**DATA SECTION**
☆ ☆ ☆ ☆ ☆

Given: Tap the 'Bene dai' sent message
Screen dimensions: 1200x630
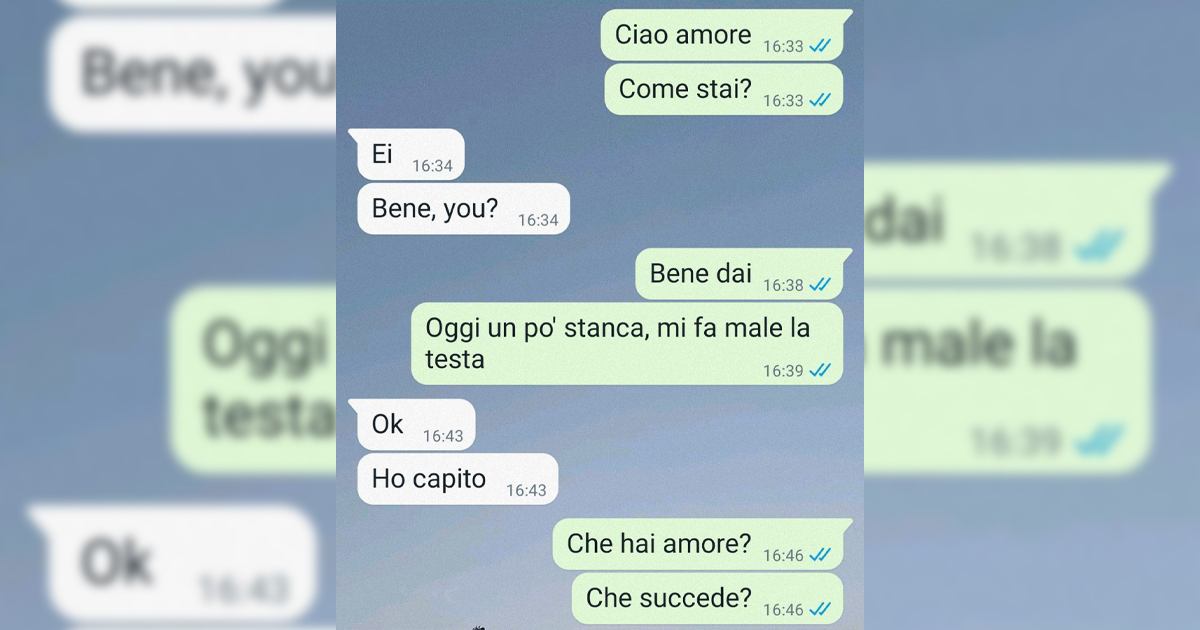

☆ ☆ ☆ ☆ ☆

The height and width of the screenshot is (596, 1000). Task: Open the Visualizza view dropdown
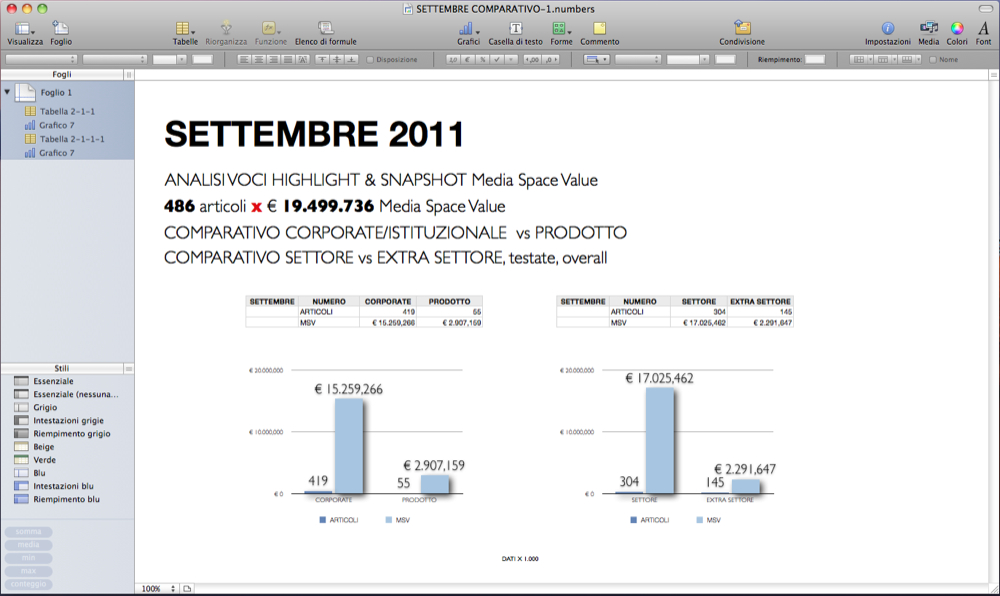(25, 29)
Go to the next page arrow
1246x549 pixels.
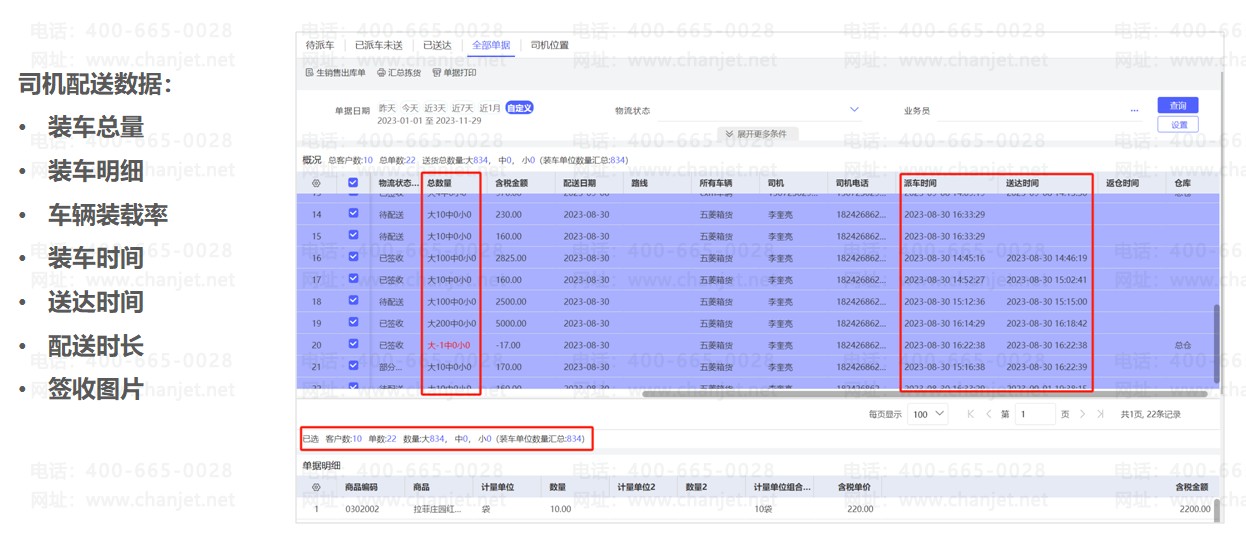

☆ ☆ ☆ ☆ ☆

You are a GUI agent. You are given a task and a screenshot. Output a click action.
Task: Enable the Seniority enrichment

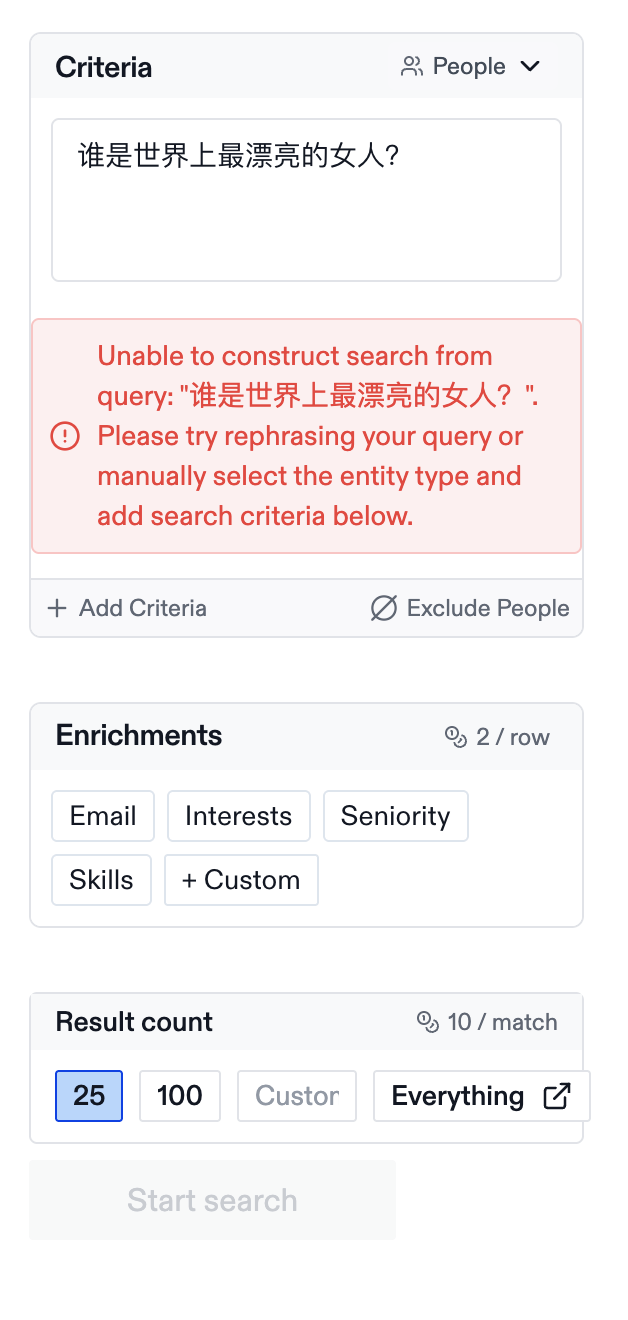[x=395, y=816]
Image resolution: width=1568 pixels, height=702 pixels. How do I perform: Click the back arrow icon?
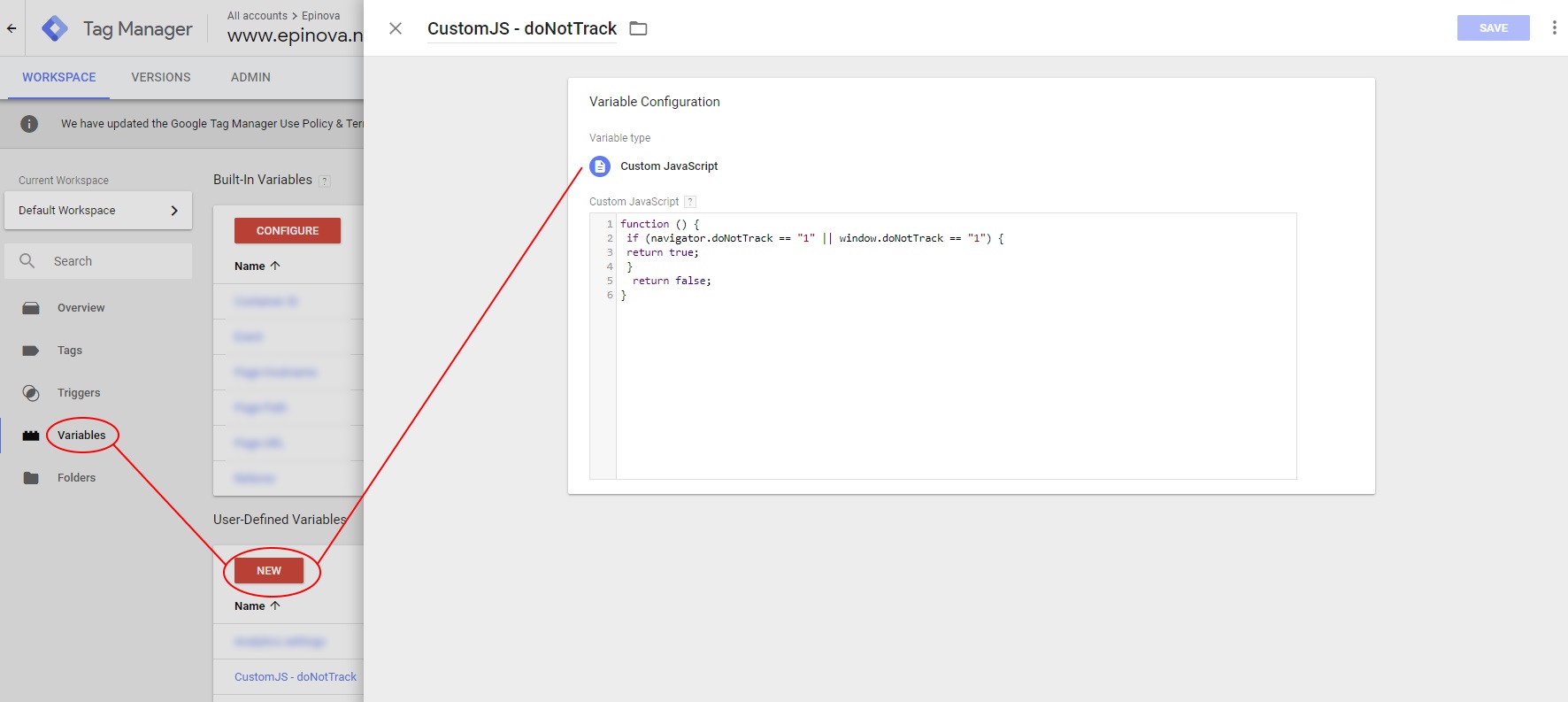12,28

☆ ☆ ☆ ☆ ☆

**EXERCISE**
Pull out each row above that contains the word "pixels" and copy those rows in full.

**RESPONSE TO THE TASK**
1246x549 pixels.
Image resolution: width=1568 pixels, height=702 pixels. How do I perform: Click the back arrow icon?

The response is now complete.